При всем моем отрицании такого отношения к людям, что-то от него засело во мне надолго. Хоть я и общался со всеми детьми, но дети из интеллигентных семей (или ошибочно казавшихся мне таковыми) имели в моих глазах некоторое преимущество, вызывали больший интерес. Я чего-то от них ждал. Как и от себя самого. Потом это превратилось в поиски все более и более подлинной интеллигентности, более точного соответствия человека тому, за что он себя принимает и чем хочет казаться (себе самому тоже). И сам я при этом — льщу себя надеждой — становился подлинней и начинал ценить человеческую подлинность как таковую. Конечно, не только в интеллигентах, а во всех хороших людях, каких я на своем пути встречал немало в самых разных слоях.
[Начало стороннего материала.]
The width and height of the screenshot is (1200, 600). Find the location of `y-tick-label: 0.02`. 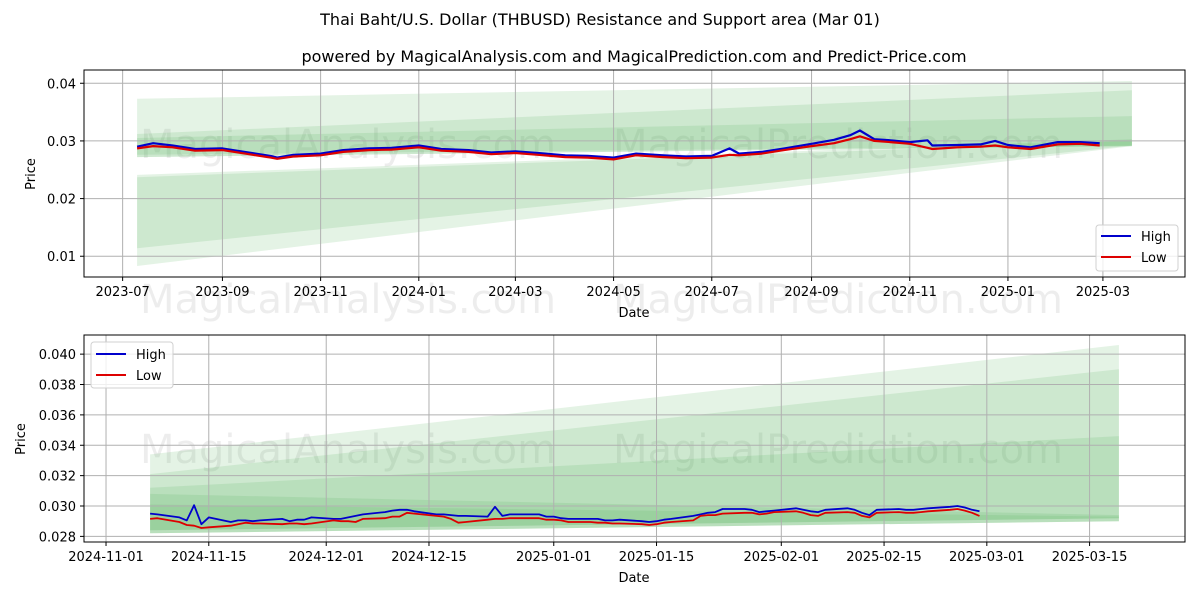

y-tick-label: 0.02 is located at coordinates (62, 200).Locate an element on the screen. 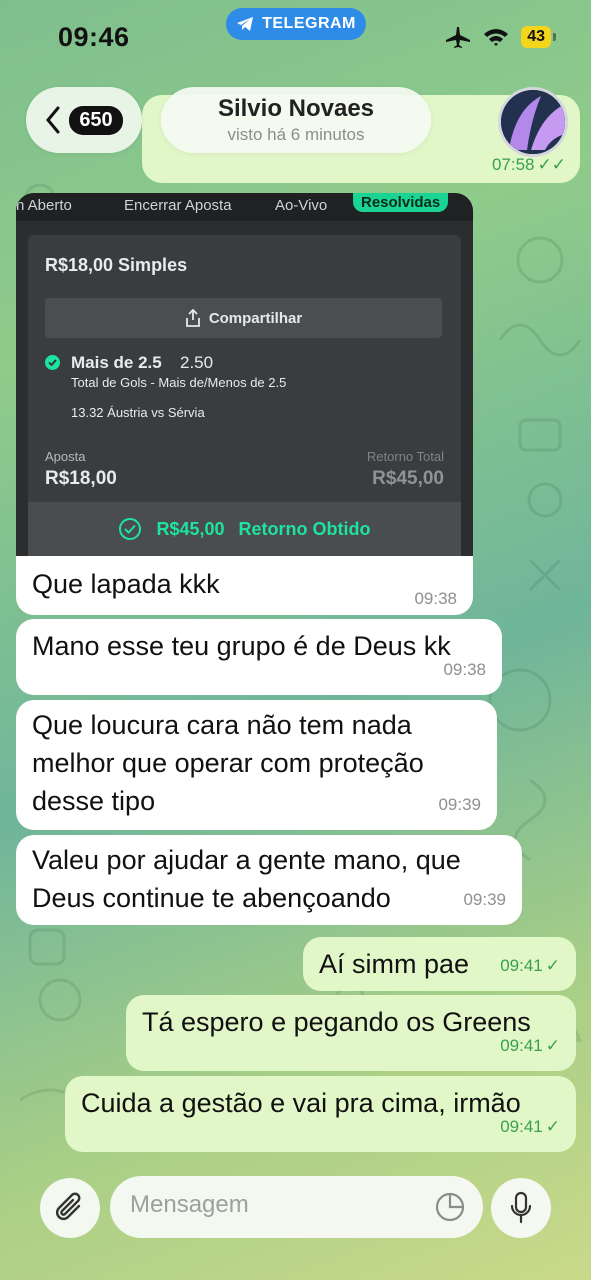  check-circle-icon is located at coordinates (130, 529).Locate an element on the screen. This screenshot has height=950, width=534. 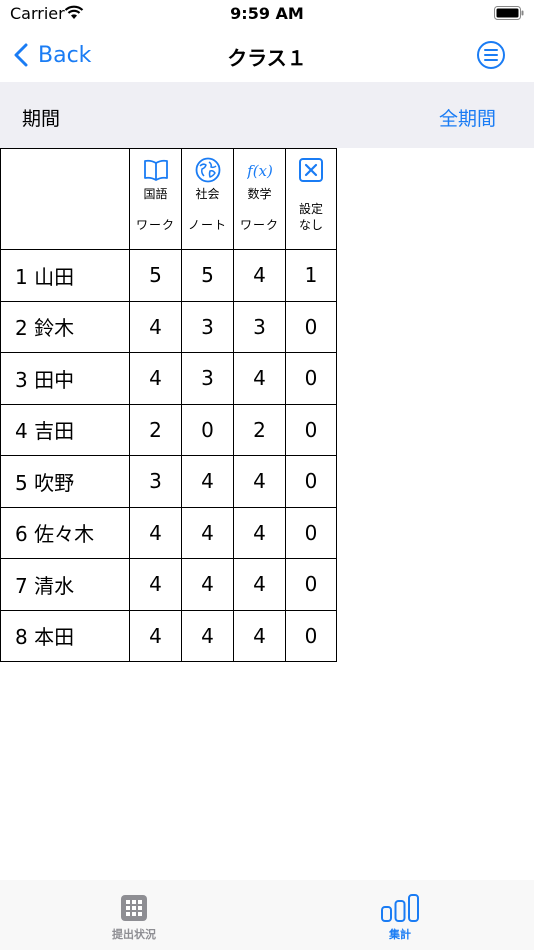
navigation-bar: Back クラス１ is located at coordinates (267, 56).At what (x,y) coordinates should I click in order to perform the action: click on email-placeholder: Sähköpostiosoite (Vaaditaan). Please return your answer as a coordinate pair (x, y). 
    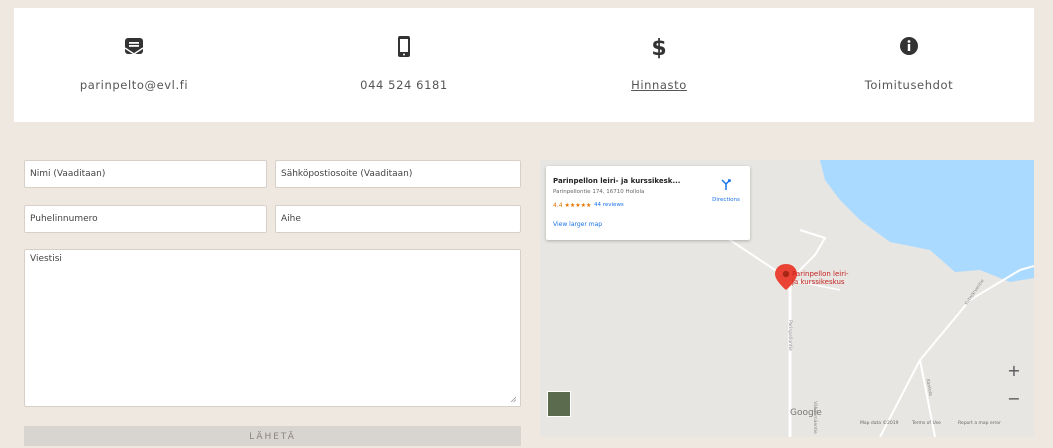
    Looking at the image, I should click on (347, 174).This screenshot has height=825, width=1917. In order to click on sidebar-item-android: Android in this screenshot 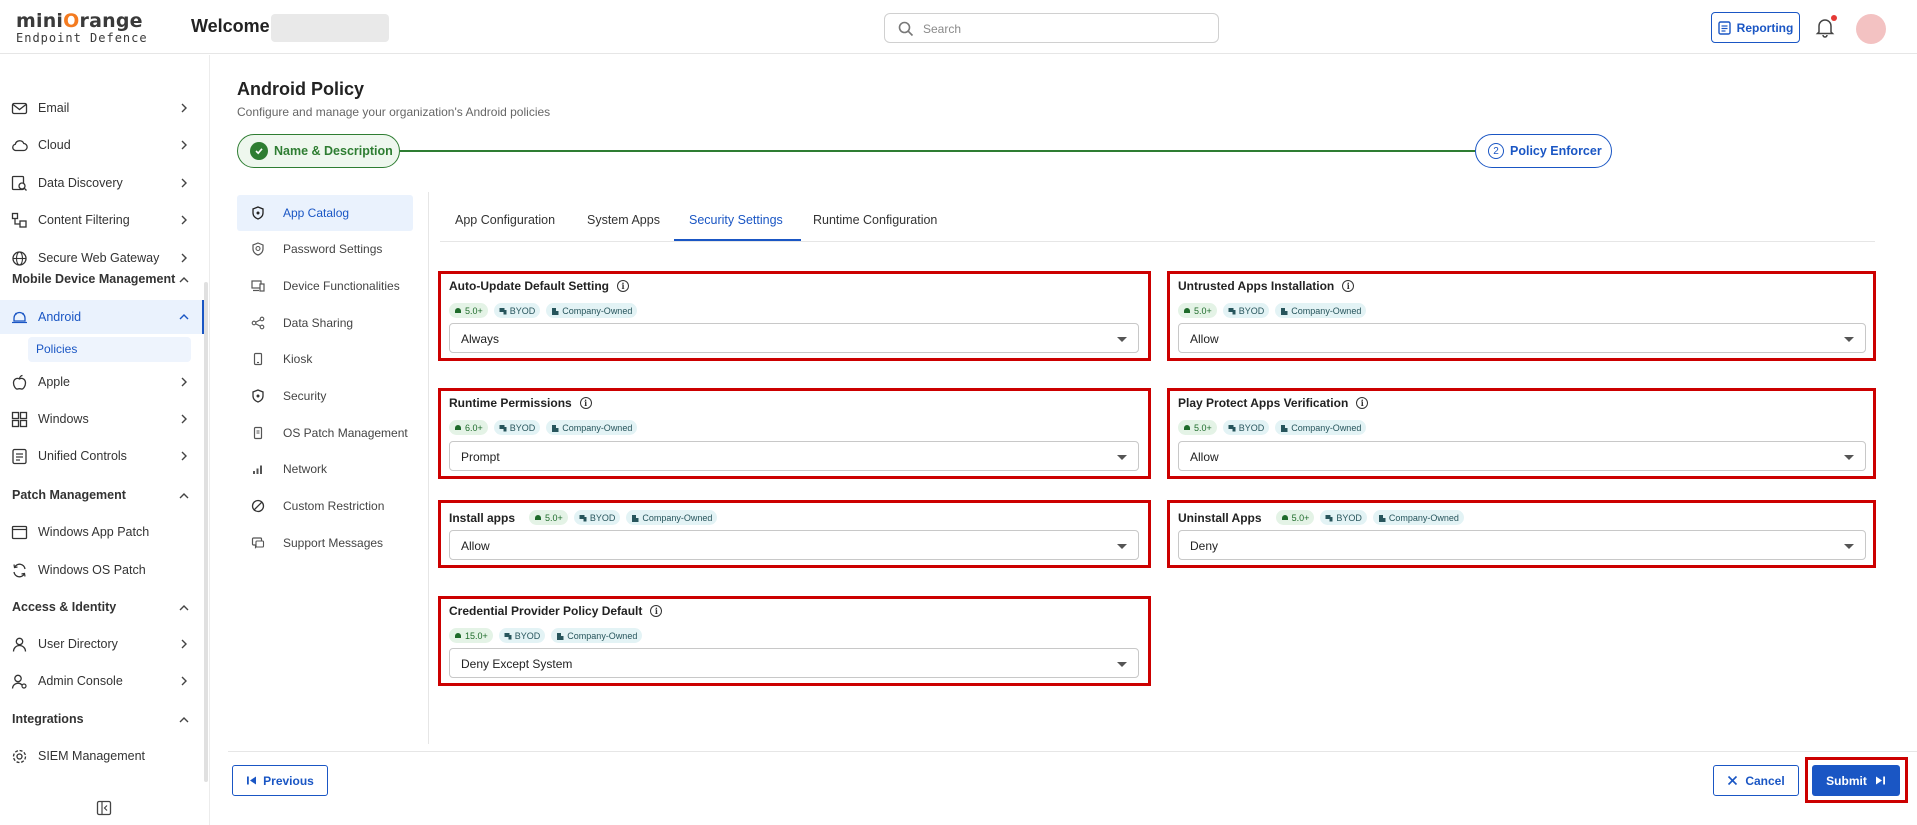, I will do `click(102, 317)`.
Что еще рассказать о своем детстве? Ведь до этого объединения дворов я прожил уже целую эпоху. Но внешних впечатлений было не так уж и много. О некоторых я рассказал. О том, как изменялись трамваи, например.
Но дело, конечно, не в трамваях. За эти годы произошло изменение всей жизни, и это, конечно, не могло не сказаться на жизни нашей, вполне серединной по своему положению семьи. Конечно, НЭПа я не осознавал и его конца тоже не заметил. Себя до начала тридцатых я вообще помню только урывками, отдельные впечатления не связываются в цельную картину. Однако помню, как жил я сначала в одном мире, где меня пичкали всякой «полезной для ребенка» пищей, от которой я отбрыкивался, как мог, а потом постепенно оказался в другом, более бедном и трудном. Но это уже оценки в воспоминаниях более позднего, взрослого времени, тогда я такого сравнения, естественно, не делал.
Съезд из одной эпохи в другую дался мне вполне безболезненно, ведь ребенок все воспринимает как данность. А потом эпоха лишений была уже естественной средой обитания, они касались всех вокруг, даже самых привилегированных, и сравнивать можно было уже только степень лишений в разные периоды: в годы коллективизации, в предвоенные, в военные или послевоенные годы. Иногда бывал дефицитным даже хлеб, иногда штаны, иногда ботинки, всегда жилье, иногда со «снабжением» (заменившим нормальную торговлю) было трудно и в больших городах, всегда в провинции. На Западе тоже есть дефицитный «товар», но только один — деньги. Деньги же средний человек может заработать, а потом от него уже зависит, как их тратить, в каком порядке обзаводиться имуществом и т. д. В общем, как планировать расходы. Невозможность этого сама по себе неестественно усложняет и удорожает жизнь.
В сущности, жизни без недостач и дефицита я в СССР не знал. А ведь мне давно за шестьдесят, почти под семьдесят, я сегодня имею печальную честь представлять старшее поколение людей нашей страны. Это значит, что все нынешнее советское население всю свою жизнь жило в атмосфере недостач, когда предметы первой необходимости часто не просто покупаются, а «достаются» сложным, запрещенным и, строго говоря, не особенно нравственным путем. Или являются засекреченным атрибутом привилегии, что еще менее нравственно.